■ Stored data:
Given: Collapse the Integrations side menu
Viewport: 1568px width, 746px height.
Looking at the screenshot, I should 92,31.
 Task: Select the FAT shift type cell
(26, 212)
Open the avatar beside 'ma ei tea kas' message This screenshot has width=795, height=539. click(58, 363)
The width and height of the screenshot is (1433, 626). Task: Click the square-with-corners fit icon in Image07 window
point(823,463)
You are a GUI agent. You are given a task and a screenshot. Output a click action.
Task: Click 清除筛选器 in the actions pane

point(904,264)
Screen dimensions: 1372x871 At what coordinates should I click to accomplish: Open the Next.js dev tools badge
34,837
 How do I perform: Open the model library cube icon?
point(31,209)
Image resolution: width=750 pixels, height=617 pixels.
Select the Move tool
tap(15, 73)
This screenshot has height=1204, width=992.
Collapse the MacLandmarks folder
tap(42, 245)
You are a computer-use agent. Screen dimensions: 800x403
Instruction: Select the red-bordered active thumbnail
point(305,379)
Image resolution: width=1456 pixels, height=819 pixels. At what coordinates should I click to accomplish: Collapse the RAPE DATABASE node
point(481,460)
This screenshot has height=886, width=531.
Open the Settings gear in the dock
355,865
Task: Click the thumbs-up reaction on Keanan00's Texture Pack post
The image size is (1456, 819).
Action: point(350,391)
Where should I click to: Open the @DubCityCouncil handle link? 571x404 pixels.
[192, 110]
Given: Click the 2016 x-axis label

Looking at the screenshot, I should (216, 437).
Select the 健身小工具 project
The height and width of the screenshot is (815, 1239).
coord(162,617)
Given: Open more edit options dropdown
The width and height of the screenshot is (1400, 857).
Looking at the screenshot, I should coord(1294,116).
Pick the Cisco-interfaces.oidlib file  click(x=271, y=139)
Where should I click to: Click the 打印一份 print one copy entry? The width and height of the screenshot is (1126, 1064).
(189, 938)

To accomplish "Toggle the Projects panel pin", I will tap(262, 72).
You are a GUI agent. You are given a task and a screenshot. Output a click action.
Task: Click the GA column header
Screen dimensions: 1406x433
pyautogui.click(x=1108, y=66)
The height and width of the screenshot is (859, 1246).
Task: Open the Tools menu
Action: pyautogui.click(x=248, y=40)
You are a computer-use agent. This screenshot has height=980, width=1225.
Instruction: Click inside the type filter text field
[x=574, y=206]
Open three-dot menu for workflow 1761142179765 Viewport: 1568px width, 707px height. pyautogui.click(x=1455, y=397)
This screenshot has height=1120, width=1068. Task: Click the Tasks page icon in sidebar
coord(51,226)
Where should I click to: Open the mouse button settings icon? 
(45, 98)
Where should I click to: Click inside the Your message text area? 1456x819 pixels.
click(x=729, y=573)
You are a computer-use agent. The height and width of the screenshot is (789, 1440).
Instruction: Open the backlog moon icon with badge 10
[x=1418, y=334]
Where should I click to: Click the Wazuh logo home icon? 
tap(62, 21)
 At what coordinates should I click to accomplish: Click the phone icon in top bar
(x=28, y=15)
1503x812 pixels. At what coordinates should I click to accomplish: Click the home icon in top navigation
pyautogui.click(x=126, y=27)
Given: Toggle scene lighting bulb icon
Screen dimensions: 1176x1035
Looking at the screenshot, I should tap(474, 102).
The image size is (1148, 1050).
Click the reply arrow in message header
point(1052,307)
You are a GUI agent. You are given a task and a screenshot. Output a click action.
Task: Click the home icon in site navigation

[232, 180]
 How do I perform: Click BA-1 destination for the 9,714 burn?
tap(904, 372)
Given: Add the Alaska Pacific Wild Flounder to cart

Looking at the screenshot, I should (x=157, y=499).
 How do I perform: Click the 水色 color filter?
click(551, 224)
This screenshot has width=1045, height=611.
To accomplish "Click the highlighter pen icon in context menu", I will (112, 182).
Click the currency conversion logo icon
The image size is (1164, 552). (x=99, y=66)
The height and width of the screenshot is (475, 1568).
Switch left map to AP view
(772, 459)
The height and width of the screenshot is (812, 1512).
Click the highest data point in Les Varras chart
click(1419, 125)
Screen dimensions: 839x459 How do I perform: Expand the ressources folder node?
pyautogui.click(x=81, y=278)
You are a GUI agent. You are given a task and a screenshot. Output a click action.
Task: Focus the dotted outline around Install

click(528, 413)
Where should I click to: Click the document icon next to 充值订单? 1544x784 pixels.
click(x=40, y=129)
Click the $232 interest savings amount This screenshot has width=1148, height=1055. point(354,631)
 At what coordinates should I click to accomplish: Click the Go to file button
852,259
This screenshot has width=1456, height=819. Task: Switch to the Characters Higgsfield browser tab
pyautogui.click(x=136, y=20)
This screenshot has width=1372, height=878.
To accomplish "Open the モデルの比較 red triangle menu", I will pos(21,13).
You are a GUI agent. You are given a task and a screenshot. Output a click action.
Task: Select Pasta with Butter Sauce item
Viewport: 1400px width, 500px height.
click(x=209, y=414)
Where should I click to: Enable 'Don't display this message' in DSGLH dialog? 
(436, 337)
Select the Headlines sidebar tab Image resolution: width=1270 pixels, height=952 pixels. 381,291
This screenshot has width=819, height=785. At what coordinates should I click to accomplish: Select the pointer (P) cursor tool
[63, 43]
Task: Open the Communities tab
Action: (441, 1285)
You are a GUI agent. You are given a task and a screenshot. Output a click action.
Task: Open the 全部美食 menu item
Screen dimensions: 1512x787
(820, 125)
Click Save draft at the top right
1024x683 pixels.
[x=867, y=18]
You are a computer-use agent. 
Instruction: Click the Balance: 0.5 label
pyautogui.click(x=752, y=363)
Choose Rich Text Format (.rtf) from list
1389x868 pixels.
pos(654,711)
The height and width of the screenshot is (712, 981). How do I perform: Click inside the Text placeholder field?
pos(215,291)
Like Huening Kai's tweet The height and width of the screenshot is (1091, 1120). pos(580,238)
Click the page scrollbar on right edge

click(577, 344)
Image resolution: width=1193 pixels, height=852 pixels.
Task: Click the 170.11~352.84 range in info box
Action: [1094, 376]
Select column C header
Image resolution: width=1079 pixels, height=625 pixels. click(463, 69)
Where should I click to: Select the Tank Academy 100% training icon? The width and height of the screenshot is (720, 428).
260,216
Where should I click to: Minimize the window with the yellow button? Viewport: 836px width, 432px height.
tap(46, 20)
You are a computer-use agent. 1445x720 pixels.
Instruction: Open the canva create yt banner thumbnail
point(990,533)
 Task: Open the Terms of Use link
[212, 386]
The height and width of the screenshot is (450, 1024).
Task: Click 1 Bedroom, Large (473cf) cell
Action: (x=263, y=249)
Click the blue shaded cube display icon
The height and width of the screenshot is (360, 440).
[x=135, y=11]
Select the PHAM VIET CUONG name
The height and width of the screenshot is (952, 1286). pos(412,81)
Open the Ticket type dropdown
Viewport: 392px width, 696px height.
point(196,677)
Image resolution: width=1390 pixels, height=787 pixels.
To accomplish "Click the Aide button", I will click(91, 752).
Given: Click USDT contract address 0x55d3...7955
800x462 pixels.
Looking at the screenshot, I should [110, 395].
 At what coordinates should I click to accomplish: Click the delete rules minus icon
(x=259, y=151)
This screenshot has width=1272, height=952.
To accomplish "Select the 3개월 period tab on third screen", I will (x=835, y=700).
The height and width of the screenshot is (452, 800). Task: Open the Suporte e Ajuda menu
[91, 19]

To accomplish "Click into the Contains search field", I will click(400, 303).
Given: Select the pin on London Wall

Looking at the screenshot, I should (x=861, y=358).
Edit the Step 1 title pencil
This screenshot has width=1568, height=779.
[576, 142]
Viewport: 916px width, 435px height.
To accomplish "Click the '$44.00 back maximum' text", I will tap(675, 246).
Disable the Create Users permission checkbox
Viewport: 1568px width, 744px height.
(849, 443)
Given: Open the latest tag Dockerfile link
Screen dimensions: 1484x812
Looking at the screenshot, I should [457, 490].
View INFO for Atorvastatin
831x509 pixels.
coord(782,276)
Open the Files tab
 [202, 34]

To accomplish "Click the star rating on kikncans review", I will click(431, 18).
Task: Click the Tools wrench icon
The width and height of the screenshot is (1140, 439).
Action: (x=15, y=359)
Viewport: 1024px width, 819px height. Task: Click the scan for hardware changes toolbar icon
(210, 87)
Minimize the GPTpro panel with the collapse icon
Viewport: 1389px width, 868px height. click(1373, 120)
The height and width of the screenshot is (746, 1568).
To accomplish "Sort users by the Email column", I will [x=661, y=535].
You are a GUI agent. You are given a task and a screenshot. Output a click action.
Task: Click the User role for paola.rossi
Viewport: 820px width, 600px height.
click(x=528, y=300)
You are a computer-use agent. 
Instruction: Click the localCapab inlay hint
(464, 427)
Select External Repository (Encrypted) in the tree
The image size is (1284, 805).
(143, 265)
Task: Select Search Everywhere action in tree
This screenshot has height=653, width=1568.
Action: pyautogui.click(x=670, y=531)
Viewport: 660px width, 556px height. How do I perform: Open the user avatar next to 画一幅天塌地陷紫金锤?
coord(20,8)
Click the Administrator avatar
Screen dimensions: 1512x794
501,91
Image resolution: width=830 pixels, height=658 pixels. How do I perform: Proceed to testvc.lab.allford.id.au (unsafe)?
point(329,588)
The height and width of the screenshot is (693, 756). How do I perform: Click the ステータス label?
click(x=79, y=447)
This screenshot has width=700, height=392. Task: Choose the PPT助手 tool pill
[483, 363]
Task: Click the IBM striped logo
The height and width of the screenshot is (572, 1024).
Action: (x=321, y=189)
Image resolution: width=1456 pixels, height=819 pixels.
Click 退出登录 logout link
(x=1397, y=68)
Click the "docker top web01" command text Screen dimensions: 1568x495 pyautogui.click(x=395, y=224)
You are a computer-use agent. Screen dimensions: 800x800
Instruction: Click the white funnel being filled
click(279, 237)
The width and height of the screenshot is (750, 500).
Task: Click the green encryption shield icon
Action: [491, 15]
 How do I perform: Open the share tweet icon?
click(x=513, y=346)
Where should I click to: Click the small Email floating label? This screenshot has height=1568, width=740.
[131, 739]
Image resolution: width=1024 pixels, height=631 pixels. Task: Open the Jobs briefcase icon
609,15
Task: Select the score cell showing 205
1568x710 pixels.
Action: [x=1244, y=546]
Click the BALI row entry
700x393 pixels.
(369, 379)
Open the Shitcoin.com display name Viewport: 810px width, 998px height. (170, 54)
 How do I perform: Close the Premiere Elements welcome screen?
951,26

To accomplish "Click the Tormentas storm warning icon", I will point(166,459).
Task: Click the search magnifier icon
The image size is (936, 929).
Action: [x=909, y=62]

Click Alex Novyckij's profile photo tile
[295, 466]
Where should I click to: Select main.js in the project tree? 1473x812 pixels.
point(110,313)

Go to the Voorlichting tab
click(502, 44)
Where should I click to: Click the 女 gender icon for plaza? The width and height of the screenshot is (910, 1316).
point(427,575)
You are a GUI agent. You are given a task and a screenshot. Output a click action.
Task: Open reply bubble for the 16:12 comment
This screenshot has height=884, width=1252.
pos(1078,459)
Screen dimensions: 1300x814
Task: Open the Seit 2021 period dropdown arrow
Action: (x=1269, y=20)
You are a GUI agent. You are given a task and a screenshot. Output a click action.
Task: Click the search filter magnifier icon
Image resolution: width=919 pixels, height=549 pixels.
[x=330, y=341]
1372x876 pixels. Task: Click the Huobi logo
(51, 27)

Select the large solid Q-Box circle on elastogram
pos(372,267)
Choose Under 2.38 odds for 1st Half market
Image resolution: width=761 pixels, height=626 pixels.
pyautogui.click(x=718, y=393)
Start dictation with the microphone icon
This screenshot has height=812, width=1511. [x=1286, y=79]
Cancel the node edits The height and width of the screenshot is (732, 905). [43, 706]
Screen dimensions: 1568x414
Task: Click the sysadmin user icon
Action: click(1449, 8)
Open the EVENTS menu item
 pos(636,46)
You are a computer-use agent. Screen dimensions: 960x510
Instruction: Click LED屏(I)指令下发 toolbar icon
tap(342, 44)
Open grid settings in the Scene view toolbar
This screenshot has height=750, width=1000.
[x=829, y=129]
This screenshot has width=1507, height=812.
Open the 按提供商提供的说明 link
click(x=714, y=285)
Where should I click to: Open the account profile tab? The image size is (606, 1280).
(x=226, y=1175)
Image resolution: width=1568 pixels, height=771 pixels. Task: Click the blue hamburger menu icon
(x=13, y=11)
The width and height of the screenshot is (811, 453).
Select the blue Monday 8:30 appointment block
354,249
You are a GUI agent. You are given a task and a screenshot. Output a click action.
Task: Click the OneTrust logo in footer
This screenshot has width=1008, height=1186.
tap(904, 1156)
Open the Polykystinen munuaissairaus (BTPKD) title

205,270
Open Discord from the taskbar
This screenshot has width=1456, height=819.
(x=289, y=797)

■ Requirement: Reproduce the stretch of material above verbatim, from the line that contains "This screenshot has width=819, height=785." through the line that contains "pos(654,711)", with both of those lines included.

■ The result:
This screenshot has width=819, height=785. At what coordinates should I click to accomplish: Select the pointer (P) cursor tool
[63, 43]
Task: Open the Communities tab
Action: (441, 1285)
You are a GUI agent. You are given a task and a screenshot. Output a click action.
Task: Open the 全部美食 menu item
Screen dimensions: 1512x787
(820, 125)
Click Save draft at the top right
1024x683 pixels.
[x=867, y=18]
You are a computer-use agent. 
Instruction: Click the Balance: 0.5 label
pyautogui.click(x=752, y=363)
Choose Rich Text Format (.rtf) from list
1389x868 pixels.
pos(654,711)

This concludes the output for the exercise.